- SHORT PROBLEM -
Reproduce verbatim every line from the start of the records through the line containing "coord(1513,514)", including that line.

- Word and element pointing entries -
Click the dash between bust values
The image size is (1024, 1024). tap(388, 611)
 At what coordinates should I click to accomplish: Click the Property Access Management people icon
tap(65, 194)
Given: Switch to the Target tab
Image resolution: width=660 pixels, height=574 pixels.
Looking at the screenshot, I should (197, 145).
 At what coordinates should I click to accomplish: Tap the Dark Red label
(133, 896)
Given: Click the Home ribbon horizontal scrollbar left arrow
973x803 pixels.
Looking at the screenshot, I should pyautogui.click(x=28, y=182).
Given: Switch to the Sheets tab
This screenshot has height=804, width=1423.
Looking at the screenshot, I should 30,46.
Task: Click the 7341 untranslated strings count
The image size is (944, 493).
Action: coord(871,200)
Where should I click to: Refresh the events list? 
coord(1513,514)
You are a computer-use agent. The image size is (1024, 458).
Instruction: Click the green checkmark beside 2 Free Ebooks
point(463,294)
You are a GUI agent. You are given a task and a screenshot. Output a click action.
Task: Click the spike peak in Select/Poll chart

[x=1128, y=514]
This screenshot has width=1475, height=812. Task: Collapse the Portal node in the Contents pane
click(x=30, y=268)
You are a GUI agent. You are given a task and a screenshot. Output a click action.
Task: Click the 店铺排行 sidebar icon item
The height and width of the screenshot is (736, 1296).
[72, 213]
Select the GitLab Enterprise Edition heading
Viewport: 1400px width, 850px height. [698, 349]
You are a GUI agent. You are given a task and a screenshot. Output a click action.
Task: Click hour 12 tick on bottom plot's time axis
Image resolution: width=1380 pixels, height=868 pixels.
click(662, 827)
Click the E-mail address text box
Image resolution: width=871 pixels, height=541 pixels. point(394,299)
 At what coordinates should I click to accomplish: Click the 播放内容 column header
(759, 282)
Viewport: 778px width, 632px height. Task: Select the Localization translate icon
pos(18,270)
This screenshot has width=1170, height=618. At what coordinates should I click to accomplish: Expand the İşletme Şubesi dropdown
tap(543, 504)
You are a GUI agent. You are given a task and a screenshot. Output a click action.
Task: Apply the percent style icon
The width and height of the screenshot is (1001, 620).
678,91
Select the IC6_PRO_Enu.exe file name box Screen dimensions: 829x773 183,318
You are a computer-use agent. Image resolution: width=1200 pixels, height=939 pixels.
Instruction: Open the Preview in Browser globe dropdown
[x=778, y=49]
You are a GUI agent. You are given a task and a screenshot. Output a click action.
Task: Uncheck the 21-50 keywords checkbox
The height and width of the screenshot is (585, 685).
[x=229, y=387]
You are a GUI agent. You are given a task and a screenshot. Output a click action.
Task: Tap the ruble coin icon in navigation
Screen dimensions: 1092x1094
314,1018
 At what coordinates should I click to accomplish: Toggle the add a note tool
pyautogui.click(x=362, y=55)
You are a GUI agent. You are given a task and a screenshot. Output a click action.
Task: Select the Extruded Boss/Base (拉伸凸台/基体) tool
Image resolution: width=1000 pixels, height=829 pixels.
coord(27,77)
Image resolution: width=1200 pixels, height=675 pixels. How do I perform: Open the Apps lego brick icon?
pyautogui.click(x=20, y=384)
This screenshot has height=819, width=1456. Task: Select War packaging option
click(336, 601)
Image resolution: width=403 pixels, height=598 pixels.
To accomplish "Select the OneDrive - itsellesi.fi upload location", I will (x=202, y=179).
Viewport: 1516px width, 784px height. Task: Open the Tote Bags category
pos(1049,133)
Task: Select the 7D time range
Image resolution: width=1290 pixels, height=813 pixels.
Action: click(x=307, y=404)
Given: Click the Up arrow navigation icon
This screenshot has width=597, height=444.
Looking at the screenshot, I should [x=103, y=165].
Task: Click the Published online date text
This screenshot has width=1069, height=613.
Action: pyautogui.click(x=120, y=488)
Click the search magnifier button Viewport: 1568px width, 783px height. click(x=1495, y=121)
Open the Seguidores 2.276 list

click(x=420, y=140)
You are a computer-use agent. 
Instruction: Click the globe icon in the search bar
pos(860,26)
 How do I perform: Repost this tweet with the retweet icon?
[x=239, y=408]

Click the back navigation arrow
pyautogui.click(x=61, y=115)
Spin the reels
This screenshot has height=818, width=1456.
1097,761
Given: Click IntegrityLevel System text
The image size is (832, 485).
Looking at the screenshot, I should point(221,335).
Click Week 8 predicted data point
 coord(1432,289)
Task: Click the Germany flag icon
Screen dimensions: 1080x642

- ANSWER TO THE PROBLEM -
Click the dash between bust values
The image size is (1024, 1024). tap(388, 611)
 At what coordinates should I click to accomplish: Click the Property Access Management people icon
tap(65, 194)
Given: Switch to the Target tab
Image resolution: width=660 pixels, height=574 pixels.
Looking at the screenshot, I should (197, 145).
 At what coordinates should I click to accomplish: Tap the Dark Red label
(133, 896)
Given: Click the Home ribbon horizontal scrollbar left arrow
973x803 pixels.
Looking at the screenshot, I should pyautogui.click(x=28, y=182).
Given: Switch to the Sheets tab
This screenshot has height=804, width=1423.
Looking at the screenshot, I should 30,46.
Task: Click the 7341 untranslated strings count
The image size is (944, 493).
Action: coord(871,200)
Where should I click to: Refresh the events list? 
coord(1513,514)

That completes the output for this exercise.